▸ **TRY IT**: From the data that follows, print exactly the lines starting at the one containing "Viewport: 1268px width, 670px height." and ending at the one containing "Click the 密钥对名称 field containing codingxiaoma"; include both of them and nothing more.

▸ **MATERIAL PROVIDED**:
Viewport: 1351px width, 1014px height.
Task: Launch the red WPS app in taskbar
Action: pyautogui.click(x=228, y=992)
--
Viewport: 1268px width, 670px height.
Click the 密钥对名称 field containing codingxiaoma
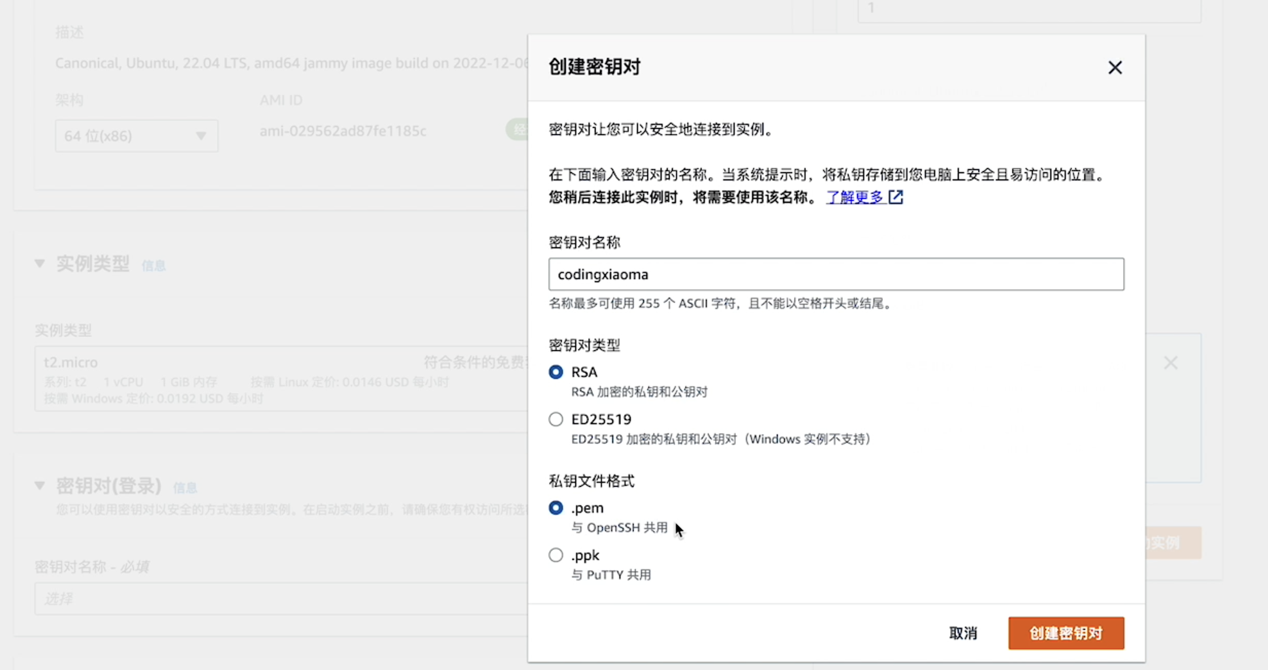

▸ **ANSWER TO THIS PROBLEM**:
Viewport: 1268px width, 670px height.
Click the 密钥对名称 field containing codingxiaoma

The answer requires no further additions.